The UCLA Marching Band marches in a style with low mark times and glide steps. Field formations include fast moving precision drill progressions, letter blocks, pictures, concert arcs, and the famous Cursive UCLA formation. The band performs many different styles of shows, depending upon the occasion.

The exception to the drum corps marching style is the traditional pregame "run-on" where the band rapidly high-steps onto the field into the block letter U-C-L-A formation.

==History==
In 1925, at the Vermont Avenue campus, the UCLA Marching Band originated as a 50-piece ROTC unit under the direction of W. G. Powell. The band was part of the welcoming group when John Philip Sousa visited Los Angeles in 1928, and were directed by Sousa in the performance of "Stars and Stripes Forever". At that time, the director was Ben Laietsky, a member of Sousa's band. The band remained a military group until 1934. In 1935, under the direction of Leroy Allen, the group became an integral part of campus life, providing music at rallies and games. The original uniforms were military style, with military caps and waist-length capes.

Under directors C. B. Hunt and Patton McNaughton, the band increased in size to 128 members by 1947.

===Clarence Sawhill and Kelly James 1952-1982===
In 1952, Clarence Sawhill became director of bands. F. (Freeman) Kelly James became the director of the marching band, a position he would hold until suffering a stroke at the UCLA-Cal football game in 1980. Sawhill and James grew the UCLA band program to include a 100-piece Concert Band, an 80-piece Symphonic Wind Ensemble, a 144-piece Marching Band, and a 60-piece Varsity Band.

In the 1950s the UCLA Marching Band uniforms were gold/yellow jackets with navy blue pants, blue shakos and white shoes. The band marched in a military style. The band appeared in color on the cover of the November 26, 1956 issue of Sports Illustrated. It is one of the few so honored beginning with the University of Oklahoma marching band (1954), the Princeton University Band (1955), and later, The Ohio State University Marching Band (1958). This marks the first appearance by any UCLA organization on the cover of the magazine.

In the 1960s and 1970s the band emulated the Queen's Guard. The band had a similar marching style, including the distinctive arm swinging, but also having the high "chair" step. The uniform pants were school colors blue and black trim, and imitation bearskin (or tall busby) hats. In the early 1960s, the uniform coats were gold. later the uniform coats were dark blue. The shoes were black with white spats.

In 1961, the band made a European Tour which included performances in Denmark, France, Austria, Germany, England and Switzerland.

In 1972, after long resistance, women were admitted to the UCLA Band, as well as other college marching bands around the country as a response to the Title IX educational amendment. Many marching bands, including the UCLA Band, had women members or a women's auxiliary unit during World War II, but the bands gradually became all-male organizations after the war.

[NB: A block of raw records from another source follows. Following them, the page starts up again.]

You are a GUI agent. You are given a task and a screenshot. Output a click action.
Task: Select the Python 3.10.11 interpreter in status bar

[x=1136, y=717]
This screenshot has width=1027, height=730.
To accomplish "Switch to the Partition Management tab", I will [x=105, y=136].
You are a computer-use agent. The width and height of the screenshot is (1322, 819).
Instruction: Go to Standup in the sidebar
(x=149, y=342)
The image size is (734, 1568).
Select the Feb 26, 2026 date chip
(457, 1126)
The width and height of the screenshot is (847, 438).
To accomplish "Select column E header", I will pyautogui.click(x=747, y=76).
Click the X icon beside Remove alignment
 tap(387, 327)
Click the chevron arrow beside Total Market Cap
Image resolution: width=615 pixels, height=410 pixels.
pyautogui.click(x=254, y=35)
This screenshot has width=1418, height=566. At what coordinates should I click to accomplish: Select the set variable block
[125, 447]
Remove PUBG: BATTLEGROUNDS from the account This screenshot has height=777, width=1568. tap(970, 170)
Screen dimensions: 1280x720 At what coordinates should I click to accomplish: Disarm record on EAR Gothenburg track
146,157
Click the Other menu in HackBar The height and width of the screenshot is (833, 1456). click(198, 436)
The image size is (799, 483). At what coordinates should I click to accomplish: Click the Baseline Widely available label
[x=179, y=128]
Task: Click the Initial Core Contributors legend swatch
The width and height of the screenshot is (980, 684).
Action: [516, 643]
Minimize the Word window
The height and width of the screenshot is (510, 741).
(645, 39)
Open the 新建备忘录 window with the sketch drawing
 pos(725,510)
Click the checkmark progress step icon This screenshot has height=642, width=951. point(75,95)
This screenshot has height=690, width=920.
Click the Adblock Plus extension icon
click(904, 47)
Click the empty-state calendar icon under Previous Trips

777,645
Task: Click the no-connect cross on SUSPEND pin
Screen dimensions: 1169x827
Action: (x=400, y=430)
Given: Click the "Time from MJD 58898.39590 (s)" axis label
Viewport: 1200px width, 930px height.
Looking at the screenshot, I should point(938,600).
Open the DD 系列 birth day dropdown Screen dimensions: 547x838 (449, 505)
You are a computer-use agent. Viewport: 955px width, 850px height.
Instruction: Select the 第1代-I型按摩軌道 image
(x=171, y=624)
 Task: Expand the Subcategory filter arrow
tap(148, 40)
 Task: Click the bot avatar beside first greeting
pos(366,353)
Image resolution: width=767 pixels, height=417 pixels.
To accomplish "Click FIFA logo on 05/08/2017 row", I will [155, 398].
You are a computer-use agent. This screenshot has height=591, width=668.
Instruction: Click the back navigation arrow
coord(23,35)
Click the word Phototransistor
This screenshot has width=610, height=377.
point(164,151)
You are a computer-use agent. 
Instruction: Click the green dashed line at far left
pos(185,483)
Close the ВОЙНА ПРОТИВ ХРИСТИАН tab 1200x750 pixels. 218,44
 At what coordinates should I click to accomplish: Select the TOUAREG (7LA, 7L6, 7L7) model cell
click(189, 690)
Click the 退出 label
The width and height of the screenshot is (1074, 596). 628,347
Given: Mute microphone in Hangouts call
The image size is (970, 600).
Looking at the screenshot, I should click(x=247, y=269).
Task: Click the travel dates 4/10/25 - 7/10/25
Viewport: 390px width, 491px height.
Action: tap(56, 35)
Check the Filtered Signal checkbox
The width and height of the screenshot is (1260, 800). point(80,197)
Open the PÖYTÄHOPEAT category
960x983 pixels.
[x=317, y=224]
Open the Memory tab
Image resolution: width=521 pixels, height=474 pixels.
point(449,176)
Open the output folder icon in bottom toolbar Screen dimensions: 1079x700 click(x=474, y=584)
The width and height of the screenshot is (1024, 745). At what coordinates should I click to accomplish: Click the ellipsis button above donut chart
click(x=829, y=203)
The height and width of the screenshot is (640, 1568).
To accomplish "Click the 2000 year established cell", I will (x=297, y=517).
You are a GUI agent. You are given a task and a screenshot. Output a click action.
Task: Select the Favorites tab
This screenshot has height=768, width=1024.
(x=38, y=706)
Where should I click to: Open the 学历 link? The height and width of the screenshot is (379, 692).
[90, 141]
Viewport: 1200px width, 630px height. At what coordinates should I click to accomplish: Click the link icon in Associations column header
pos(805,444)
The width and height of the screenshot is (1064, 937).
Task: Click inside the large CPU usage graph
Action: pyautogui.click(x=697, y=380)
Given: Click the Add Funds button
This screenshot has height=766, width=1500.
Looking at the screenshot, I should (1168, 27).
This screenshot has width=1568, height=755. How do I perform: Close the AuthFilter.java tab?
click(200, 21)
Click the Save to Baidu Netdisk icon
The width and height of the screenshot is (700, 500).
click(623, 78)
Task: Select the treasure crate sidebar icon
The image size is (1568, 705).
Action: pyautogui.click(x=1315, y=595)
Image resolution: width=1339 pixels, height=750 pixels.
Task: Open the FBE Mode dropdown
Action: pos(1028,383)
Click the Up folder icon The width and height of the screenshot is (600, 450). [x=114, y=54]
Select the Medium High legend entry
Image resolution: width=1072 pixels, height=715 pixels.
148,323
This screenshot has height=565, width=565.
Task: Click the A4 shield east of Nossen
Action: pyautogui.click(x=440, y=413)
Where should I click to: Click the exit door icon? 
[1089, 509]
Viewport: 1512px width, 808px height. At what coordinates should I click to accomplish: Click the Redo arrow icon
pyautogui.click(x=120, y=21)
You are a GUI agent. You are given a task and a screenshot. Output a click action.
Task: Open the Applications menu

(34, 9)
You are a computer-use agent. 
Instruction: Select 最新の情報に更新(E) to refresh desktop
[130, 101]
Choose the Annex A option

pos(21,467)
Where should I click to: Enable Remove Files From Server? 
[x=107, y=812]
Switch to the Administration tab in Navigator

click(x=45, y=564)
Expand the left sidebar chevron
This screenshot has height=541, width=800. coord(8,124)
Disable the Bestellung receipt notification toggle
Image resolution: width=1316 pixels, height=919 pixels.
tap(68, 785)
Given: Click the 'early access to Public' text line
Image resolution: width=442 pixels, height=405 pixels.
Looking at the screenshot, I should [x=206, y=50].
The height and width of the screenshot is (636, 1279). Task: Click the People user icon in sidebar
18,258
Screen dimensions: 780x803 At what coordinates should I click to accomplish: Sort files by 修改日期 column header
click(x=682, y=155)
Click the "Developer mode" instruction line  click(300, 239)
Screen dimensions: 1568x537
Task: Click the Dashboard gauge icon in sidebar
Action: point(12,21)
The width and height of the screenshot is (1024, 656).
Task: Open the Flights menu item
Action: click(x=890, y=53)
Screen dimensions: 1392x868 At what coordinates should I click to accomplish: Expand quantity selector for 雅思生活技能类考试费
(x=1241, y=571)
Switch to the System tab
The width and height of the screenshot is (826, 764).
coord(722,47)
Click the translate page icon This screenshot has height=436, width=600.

In 1973, the band wore gold jackets, navy blue pants, navy blue turtleneck sweaters, and no hat, for one game. They were never used after that.

In 1977, the school purchased new uniforms that were royal blue with yellow trim. The large overcoats had a white front with block vertical UCLA letters. There were tall white plush busby hats with blue and yellow plumes.

===Thomas Lee and Gordon Henderson===
In 1982, Gordon Henderson was appointed Director of the Marching and Varsity Bands.

In 1985, the band ordered newly designed uniforms, in the current military style. These uniforms were designed with band member input to replace the brightly colored 1977 uniforms. The uniforms consisted of navy blue wool trousers and coat with gold trim and white, knee-length, gold capes on the left shoulder. The shoes were changed to white. White gloves were standard as well. The large bearskin hats were replaced by Shako hats with white 12" feather plumes. An all-powder blue uniform was prototyped, but rejected in favor of the navy blue. The color guard did wear powder blue uniform coats and skirts similar in style to the new uniforms for two years.

In 2007 the band was outfitted with new uniforms at the USC game. The coats were the then official "True Blue" color adopted by UCLA in 2004. Other elements from the 1985 uniforms were retained.

In 1985, Thomas Lee came from the University of Texas to be the director of bands and director of the wind ensemble.

The UCLA Bruin Marching Band was the 1993 recipient of the Sudler Trophy, presented by the John Philip Sousa Foundation in recognition of the Band's tradition of excellence and innovation.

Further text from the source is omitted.